Records from a data collection:
** Begin **

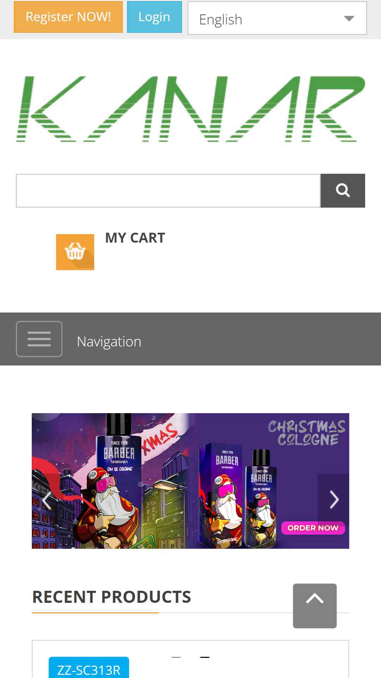Click the gray scroll-to-top chevron button
The height and width of the screenshot is (678, 381).
click(315, 606)
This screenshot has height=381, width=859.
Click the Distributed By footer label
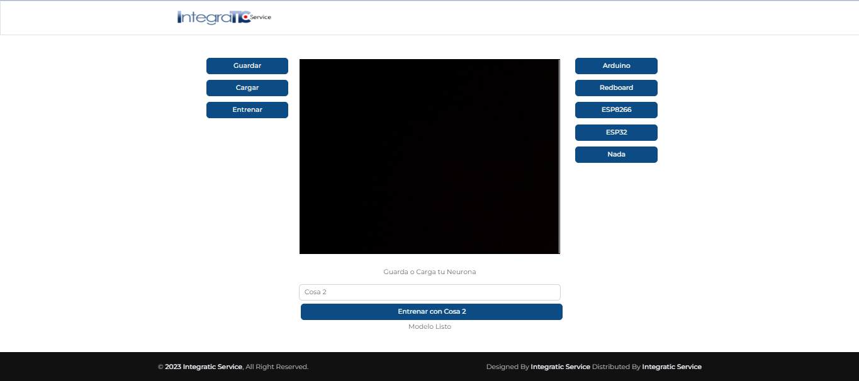point(616,367)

** End **

## [WHAT IS NEEDED]
Put the lines above into a Markdown table with two columns, Row and Line, numbering each row and skipping any blank lines. Leave the pictures out of the table.

## [COMPLETE ANSWER]
| Row | Line |
|---|---|
| 1 | Click the gray scroll-to-top chevron button |
| 2 | The height and width of the screenshot is (678, 381). |
| 3 | click(315, 606) |
| 4 | This screenshot has height=381, width=859. |
| 5 | Click the Distributed By footer label |
| 6 | point(616,367) |